The night before his death, Derrick was described as being in a "good mood" and expressed no discomfort, the summary said.

HEATING MALFUNCTION

"On the night of his death, a malfunction of the heating system at the home resulted in a significantly increased temperature within [Derrick's room].

"When he was discovered deceased, it was noted that he had removed articles of clothing and cast them off the bed, potentially as a response to increasing room temperature," the DIDD summary said.

A core temperature of Derrick's body was not taken at the scene, the summary noted.

"The room temperature upon initial entry was estimated to be over 100 degrees; however, the actual temperature of the room was not measured at that time," the summary said.

Derrick was reportedly not confined to his room "and was free to leave the room of his own volition," according to the summary.

"Therefore, the question as to why the decedent did not leave his room when the temperature had increased to an extreme is raised, since he was capable of notifying others of discomfort and taking care of his own basic physical needs," it said.

BED CHECKS DONE

Visual bed checks on Derrick were conducted hourly, the DIDD investigation report stated.

"This person preferred to not be disturbed throughout the night so bed checks were done visually with staff not physically entering his room," it said.

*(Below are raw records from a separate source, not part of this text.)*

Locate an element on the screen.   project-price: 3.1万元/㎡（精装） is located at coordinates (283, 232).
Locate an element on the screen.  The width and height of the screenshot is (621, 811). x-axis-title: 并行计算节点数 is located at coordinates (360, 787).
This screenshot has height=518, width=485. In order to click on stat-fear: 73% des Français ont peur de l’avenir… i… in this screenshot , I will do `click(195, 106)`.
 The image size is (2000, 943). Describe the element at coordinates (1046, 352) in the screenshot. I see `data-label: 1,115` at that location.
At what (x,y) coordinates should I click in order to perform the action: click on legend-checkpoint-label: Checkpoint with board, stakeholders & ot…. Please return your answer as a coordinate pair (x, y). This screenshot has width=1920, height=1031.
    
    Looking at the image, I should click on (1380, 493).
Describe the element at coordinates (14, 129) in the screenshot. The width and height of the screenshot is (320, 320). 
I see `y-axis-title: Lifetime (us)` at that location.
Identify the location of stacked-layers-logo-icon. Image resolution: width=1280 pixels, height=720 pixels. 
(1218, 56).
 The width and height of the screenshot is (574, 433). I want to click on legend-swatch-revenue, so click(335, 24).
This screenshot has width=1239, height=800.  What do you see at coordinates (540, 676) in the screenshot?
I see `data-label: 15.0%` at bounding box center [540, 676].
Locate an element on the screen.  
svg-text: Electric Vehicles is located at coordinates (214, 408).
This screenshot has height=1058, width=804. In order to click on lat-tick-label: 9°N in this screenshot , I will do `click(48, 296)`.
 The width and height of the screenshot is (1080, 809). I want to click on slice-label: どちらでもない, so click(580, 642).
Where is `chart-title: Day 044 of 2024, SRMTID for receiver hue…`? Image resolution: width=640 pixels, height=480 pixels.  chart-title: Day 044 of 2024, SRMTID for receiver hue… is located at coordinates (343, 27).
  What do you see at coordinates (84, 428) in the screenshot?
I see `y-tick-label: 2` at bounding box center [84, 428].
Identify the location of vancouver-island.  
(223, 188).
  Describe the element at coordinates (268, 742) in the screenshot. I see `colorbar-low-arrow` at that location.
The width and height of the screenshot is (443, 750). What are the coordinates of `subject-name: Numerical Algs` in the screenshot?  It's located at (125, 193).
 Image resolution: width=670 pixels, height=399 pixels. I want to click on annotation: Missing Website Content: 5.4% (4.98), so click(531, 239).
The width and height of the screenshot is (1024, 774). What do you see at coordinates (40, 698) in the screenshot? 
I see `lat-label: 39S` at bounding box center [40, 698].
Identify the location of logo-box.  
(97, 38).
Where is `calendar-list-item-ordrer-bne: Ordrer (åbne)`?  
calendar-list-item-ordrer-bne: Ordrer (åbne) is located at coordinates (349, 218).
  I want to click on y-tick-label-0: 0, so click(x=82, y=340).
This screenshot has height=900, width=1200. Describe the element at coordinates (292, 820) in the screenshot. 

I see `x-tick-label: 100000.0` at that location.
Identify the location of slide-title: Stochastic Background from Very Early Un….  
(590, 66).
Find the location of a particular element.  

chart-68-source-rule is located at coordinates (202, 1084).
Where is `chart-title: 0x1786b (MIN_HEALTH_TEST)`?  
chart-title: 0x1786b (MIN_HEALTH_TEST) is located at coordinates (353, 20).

But the DIDD report also said that one staff member on duty at the home "admitted to leaving his shift an hour and 10 minutes early without authorization."

"It does not appear that this contributed in any way to the person's death, as the home exceeded ICF [Intermediate Care Facilities] and DIDD staffing requirements," the report said.

CORRECTIVE ACTION

East Tennessee Community Homes has 13 community homes operating in Greene County, and three more are under construction.

Each one houses four residents and is an ICF designed for intellectually-disabled clients. Most of the residents have other health-related issues.

The heating/cooling systems in the Susong Drive community home where Derrick lived, and seven others built in Greene County about the same time, were all inspected, a DIDD spokeswoman said last year.

The HVAC systems in the eight homes were inspected by an independent heat and air company as a safety precaution. Problems were found in four homes, but "corrective actions" were taken," she said.

The thermostats and thermostat sensors in the eight community homes were also replaced "as a safety precaution."